PROBLEM DETAILS
Starting with the line that contains "The width and height of the screenshot is (901, 719)." and ending with the last line of the listing, print each line exactly. Pictures stay out.

RECORDS FOR THIS TASK
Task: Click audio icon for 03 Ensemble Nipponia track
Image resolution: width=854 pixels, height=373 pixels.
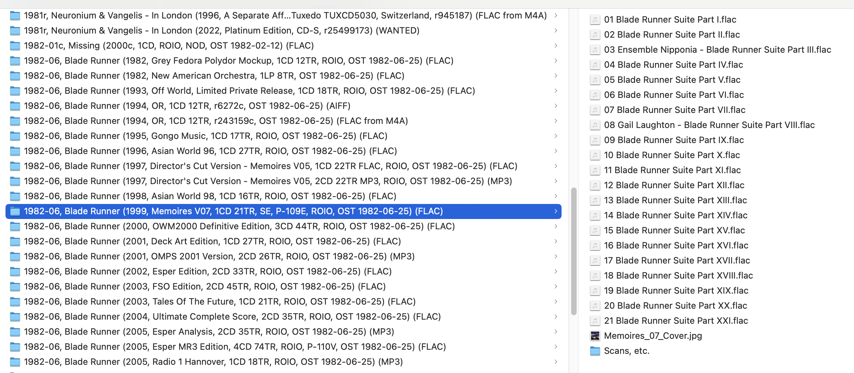Action: coord(595,50)
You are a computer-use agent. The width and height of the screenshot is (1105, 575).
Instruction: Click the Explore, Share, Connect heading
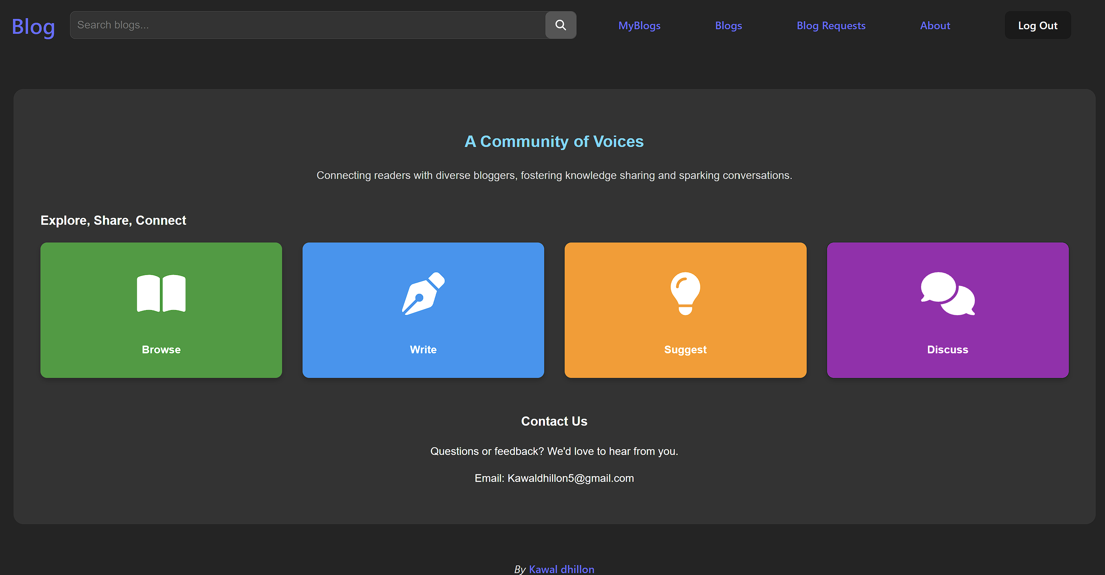(x=113, y=220)
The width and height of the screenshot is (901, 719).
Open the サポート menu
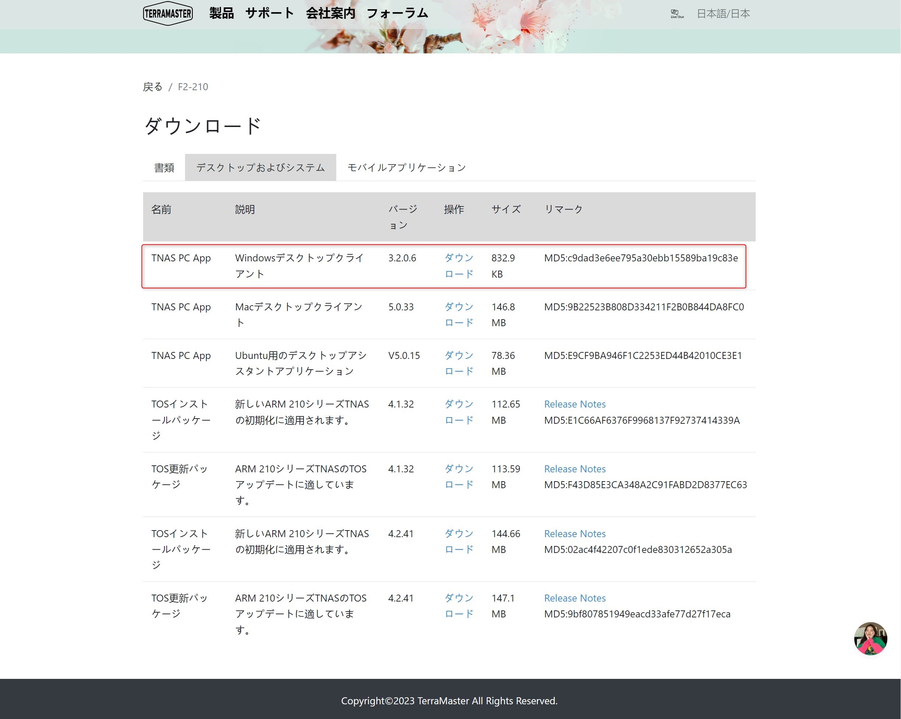pyautogui.click(x=270, y=13)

RESULT FOR THIS TASK
The width and height of the screenshot is (901, 719).
Open the サポート menu
pyautogui.click(x=270, y=13)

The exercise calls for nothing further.